Hence, in response to the demand for the security of smart manufacturing enabled by IoT technologies, my research will benefit the manufacturing community by: (i) improving awareness of the emerging cyber risks associated with industry 4.0 and disabusing those thoughts of being completely insulated from cyber risks; (ii) give understanding through experimental demonstrations of potential security critical control points of a manufacturing network; (iii) developing an approach to ascertaining the security capability level of both manufacturing-floor, and enterprise user workforces, thus to influence response directions for improving security; (iv) creating handy cybersecurity mixed metrics for gauging the overall security potentials of manufacturing enterprises, with appropriate risk management methodology for improving cybersecurity assurance.
What can be done to improve the awareness of cybersecurity?
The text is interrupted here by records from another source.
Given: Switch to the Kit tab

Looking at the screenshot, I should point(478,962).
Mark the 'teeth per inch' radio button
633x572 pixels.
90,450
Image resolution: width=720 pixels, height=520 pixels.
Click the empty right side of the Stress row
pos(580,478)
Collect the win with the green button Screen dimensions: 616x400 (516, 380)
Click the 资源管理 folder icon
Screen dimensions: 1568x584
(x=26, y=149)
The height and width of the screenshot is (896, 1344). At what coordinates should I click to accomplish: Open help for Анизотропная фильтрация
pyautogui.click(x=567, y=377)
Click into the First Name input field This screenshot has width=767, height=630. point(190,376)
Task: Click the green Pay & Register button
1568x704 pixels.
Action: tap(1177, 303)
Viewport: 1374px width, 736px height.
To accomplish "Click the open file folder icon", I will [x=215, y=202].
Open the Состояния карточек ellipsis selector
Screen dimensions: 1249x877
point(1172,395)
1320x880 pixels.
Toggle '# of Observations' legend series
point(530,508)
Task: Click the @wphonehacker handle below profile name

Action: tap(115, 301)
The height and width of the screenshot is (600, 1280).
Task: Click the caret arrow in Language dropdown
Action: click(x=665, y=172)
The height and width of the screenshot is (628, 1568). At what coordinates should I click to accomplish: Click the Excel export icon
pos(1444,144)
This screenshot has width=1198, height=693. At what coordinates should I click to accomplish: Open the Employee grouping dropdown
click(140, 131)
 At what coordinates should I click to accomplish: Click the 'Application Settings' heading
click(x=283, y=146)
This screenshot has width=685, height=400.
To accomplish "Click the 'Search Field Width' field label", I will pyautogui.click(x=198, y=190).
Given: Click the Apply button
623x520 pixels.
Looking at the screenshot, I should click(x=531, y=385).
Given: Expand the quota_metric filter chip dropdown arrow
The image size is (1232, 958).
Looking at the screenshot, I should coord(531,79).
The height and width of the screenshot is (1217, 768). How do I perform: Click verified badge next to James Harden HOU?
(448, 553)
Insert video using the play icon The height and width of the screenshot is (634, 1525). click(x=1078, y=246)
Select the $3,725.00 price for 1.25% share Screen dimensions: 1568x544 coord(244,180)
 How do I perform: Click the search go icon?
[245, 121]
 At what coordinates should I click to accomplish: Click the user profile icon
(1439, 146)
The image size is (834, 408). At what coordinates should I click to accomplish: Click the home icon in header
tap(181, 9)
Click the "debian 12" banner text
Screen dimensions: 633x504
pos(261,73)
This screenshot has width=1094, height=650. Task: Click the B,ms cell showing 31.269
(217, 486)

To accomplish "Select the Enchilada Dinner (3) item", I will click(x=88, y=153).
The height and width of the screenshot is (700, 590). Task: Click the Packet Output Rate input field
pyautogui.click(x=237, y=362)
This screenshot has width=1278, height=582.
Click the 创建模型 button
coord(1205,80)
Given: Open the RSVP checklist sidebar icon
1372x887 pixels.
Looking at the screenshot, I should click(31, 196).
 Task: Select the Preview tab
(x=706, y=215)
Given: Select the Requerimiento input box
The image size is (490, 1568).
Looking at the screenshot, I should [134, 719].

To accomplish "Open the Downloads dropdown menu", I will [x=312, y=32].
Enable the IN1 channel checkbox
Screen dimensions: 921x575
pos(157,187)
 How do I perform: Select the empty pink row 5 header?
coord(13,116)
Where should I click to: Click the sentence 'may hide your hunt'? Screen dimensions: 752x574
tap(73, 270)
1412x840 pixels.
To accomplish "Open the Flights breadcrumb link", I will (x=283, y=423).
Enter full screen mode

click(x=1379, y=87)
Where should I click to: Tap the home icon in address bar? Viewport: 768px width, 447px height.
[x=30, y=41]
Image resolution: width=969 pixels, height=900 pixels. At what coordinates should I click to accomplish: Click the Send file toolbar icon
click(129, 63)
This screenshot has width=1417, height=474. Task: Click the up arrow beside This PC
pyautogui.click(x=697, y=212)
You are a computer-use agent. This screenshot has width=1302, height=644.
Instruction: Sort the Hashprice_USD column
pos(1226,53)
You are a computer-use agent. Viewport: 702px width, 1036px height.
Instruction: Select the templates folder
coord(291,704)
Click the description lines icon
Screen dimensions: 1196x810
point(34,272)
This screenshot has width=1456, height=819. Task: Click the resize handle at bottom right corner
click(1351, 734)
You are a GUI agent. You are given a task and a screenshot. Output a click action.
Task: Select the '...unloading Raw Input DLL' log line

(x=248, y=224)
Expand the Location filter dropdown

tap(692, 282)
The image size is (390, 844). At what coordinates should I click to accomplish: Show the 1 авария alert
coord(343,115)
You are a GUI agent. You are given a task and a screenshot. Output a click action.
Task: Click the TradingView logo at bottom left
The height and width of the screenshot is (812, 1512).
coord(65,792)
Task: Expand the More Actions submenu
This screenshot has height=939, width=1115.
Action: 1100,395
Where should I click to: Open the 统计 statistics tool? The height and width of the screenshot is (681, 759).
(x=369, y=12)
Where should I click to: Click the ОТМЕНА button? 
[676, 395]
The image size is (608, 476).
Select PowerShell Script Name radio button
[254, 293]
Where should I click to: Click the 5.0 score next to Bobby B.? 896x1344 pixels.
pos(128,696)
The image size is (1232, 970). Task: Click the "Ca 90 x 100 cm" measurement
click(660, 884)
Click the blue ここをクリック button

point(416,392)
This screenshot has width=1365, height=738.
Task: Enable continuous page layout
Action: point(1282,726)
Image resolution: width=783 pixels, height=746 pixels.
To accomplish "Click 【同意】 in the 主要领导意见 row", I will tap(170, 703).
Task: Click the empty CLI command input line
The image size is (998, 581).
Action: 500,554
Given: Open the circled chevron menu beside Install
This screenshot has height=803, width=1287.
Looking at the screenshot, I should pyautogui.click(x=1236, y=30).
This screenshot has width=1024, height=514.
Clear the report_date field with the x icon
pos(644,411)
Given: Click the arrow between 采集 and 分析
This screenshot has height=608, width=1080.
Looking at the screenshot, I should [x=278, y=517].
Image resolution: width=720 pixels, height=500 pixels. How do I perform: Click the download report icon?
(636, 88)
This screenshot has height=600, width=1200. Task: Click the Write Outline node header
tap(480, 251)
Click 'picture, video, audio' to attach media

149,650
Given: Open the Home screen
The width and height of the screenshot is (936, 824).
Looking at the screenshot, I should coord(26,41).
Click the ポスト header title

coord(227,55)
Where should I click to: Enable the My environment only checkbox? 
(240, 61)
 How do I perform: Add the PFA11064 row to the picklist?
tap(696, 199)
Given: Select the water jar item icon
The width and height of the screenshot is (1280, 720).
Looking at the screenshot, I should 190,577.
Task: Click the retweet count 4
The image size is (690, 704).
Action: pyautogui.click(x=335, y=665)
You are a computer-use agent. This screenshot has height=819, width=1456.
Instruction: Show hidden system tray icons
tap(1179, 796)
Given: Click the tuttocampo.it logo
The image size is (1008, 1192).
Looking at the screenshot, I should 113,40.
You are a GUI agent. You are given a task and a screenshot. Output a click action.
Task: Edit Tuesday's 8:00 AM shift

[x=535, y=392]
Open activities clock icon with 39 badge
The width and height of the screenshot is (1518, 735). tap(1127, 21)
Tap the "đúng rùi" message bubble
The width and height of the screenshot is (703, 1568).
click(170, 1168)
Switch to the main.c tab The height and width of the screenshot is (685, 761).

The National Crime Agency’s Cyber Choices campaign aims to increase the number of young people using their coding skills positively. They point that hacking is not a victimless crime. It’s crucial that we continue to increase training and research opportunities in this area. Today, higher education is a major contributor to economic success, producing, changing and transferring cutting edge knowledge from research, and continues updating our education to match the pace of technology development. In order to respond to our continuous changing society, Cranfield manufacturing will start a new MSc Course in Cyber-Secure Manufacturing (http://www.cranfield.ac.uk/csm) in 2016/2017, to develop the next generation of manufacturing engineers who are able to protect manufacturing systems and machines against cyber threats. Correspondingly, the four core modules, as short courses, are also open to professionals in manufacturing and other engineering sectors. This is our bold step towards building security aptitude in the next generation of manufacturing and informatics graduates and experts, and also ensuring that such capacity is made available to a wider industrial and academic community.